Sierra Leone is ranked 179th on the Human Development Index and the violent ten-year conflict (1991-2002) included the use of amputation as a weapon of war and power tactic. Along with birth defects and accidents, there are estimated to be half a million people living with a disability in Sierra Leone, with the whole population estimated at 6 million. Estimates of the number of amputations vary but some put the figure as high as 32,000.
Some Facts about Sierra Leone:
Disabled individuals and amputees face wide marginalisation in Sierra Leone:
- There was no registration of those with amputations by the government after the war and as a result there were no government-supported programmes to aid individuals who had been affected by the war.
- Disabled individuals are 2.7 times more likely to experience physical abuse than those without disabilities
- Many face stigma and exclusion from society because of prevalent beliefs in black magic. This belief is particularly widespread in rural areas.
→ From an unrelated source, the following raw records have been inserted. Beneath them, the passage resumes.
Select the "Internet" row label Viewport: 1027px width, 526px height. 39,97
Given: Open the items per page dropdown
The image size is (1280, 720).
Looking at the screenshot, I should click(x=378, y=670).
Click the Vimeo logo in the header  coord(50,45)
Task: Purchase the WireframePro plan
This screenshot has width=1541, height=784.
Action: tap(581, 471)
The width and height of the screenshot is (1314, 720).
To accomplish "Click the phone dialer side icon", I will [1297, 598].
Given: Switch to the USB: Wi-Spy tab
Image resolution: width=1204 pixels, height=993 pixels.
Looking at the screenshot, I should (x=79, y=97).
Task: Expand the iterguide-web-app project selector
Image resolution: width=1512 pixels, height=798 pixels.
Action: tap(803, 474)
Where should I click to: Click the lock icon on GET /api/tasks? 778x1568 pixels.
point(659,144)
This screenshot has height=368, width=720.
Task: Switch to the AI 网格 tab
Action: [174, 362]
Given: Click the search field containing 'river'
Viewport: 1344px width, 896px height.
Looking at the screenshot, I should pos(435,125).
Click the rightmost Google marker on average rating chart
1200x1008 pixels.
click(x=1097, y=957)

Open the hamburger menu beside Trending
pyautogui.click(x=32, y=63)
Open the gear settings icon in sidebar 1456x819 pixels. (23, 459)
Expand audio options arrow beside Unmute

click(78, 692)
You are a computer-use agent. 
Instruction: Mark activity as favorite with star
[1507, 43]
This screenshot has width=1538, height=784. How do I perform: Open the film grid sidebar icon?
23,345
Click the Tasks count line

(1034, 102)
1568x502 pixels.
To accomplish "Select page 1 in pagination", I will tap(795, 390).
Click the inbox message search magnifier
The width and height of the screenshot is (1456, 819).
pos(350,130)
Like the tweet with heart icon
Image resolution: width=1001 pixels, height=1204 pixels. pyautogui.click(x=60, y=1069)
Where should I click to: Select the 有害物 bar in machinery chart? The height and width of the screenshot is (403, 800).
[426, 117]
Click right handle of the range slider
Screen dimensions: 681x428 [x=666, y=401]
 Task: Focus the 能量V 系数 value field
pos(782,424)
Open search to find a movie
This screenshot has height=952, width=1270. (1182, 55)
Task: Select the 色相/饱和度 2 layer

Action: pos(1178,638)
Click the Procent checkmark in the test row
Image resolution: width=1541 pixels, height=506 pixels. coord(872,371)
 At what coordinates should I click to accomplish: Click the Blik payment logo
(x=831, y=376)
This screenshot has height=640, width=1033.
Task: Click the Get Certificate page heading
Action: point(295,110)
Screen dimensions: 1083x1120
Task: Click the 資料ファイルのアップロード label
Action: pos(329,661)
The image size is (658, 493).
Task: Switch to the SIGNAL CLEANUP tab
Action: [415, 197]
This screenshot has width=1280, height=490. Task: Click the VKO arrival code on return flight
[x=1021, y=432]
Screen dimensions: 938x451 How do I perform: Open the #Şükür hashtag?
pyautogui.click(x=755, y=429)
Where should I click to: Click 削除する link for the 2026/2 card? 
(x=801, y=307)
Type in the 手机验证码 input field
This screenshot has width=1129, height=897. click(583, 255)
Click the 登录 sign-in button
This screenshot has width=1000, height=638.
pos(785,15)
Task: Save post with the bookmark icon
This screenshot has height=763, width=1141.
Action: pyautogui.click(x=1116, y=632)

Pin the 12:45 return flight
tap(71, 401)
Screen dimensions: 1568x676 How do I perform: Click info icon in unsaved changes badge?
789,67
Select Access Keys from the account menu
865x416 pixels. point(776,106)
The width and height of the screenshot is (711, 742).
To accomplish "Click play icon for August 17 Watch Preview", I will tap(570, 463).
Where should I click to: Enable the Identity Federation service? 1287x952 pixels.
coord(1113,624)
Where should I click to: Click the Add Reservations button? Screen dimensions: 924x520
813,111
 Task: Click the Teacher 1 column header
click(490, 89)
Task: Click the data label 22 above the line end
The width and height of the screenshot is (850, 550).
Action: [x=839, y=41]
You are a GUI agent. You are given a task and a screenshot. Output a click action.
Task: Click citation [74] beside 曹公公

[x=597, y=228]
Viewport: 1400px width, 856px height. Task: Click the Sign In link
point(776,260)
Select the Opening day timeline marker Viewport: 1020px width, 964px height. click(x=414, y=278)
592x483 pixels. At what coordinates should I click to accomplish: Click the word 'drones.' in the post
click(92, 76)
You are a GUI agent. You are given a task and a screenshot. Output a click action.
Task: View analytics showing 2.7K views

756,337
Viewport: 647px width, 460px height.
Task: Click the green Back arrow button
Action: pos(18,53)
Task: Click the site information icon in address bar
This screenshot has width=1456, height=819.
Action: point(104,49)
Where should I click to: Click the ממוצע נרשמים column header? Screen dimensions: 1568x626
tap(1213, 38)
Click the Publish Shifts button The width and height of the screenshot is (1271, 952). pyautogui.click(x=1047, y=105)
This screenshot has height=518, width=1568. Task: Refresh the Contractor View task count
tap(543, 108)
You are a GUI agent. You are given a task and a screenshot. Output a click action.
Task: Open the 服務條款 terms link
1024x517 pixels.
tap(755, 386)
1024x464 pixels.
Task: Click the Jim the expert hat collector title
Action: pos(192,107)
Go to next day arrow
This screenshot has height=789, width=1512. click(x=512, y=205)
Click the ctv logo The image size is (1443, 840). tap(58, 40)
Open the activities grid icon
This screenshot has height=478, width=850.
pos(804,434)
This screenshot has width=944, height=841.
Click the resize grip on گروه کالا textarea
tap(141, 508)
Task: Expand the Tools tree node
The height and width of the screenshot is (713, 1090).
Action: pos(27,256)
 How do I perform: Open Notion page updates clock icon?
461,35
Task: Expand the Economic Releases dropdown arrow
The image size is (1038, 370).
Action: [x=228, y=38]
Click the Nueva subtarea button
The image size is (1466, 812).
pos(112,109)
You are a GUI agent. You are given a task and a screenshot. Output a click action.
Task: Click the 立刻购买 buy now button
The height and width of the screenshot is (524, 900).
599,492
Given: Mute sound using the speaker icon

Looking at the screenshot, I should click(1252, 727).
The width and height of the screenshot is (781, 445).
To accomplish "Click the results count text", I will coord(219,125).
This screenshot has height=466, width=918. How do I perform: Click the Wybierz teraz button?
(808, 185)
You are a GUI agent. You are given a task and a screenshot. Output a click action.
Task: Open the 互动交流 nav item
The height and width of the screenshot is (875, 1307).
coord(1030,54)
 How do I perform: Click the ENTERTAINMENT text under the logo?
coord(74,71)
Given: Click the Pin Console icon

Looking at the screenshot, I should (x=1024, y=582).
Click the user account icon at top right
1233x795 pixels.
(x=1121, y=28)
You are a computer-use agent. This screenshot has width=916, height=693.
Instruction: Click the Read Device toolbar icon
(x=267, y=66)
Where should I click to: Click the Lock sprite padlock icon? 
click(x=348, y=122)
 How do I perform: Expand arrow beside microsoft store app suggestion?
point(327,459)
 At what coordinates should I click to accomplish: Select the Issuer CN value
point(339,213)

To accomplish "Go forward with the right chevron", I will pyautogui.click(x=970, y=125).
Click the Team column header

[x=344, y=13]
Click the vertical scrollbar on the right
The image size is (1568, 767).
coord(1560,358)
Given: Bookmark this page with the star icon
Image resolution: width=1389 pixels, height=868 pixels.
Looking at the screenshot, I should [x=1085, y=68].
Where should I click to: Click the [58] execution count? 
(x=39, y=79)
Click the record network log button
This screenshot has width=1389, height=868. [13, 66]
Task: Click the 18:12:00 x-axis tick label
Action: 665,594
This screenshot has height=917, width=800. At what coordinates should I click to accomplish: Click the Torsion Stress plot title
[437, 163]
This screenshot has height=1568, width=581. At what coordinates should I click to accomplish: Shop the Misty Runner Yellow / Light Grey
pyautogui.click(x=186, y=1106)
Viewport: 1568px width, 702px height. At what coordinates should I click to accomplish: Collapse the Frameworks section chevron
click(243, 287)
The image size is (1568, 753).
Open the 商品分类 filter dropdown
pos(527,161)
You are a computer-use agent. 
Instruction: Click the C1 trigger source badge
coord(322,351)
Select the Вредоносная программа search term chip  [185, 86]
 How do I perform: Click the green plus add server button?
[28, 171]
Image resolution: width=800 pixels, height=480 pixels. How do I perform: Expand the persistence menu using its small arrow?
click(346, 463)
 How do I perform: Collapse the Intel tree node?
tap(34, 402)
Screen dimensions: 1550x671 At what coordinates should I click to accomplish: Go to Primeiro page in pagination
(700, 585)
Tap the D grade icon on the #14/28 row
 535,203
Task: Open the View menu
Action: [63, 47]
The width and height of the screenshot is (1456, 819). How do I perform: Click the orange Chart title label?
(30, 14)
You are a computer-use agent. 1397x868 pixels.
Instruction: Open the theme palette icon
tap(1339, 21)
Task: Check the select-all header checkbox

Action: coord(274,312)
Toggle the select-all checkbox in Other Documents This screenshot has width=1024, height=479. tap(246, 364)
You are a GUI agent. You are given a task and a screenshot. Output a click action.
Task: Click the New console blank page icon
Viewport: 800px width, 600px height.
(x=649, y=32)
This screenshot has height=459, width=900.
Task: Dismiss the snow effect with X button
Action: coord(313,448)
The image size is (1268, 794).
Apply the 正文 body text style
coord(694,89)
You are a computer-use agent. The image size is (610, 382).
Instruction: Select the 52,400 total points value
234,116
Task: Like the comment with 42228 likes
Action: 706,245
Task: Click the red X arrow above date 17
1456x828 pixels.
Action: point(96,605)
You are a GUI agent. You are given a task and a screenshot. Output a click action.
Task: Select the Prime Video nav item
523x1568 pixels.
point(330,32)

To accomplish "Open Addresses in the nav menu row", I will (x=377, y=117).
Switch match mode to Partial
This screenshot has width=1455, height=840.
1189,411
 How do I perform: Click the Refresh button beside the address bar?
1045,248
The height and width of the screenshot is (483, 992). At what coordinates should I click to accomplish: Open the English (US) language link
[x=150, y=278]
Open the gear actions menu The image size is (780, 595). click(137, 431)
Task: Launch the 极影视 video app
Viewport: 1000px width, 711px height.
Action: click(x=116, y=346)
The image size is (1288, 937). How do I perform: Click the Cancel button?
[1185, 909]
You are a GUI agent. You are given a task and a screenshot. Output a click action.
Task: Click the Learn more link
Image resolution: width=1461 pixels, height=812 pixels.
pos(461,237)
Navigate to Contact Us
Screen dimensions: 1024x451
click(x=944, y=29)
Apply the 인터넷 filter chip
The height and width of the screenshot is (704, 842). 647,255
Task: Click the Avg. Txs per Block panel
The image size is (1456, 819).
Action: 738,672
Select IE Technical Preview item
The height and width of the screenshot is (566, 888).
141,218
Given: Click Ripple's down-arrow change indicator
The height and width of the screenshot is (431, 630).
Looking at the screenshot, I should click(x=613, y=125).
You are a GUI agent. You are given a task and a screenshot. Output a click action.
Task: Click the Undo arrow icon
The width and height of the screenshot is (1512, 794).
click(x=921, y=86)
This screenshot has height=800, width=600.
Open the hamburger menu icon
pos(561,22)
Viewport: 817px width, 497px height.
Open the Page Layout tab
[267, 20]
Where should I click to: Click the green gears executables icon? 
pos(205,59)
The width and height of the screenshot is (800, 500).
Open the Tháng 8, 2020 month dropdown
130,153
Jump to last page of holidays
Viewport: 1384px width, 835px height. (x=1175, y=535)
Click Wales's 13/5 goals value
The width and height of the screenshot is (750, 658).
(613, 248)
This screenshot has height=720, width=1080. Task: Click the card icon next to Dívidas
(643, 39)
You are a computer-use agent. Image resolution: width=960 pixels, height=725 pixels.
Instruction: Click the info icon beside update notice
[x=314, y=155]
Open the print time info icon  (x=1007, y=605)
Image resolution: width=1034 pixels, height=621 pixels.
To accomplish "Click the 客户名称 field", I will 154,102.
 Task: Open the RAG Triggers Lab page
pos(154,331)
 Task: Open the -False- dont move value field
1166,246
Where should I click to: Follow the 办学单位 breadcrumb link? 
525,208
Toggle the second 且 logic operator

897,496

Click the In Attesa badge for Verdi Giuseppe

- Many children with life-threatening infections do not receive treatment because many believe they can be cured by witch doctors.
- Sierra Leone is at least 75 years behind the MDG’s universal primary education goal
However, Sierra Leone has recently signed and ratified the Convention of the Rights of Persons with Disabilities and their own Person’s with Disability Act was established in 2011 giving hope to those with disabilities. The act is a breakthrough in terms of rights and tackling discrimination, with a focus on equal opportunities. Yet, the problem is enforcing these laws in remote areas. The Ebola-Crisis meant that disability was placed as a low-priority by the government and aid agenda. ELoH’s work is continuing to make an impact post-Ebola.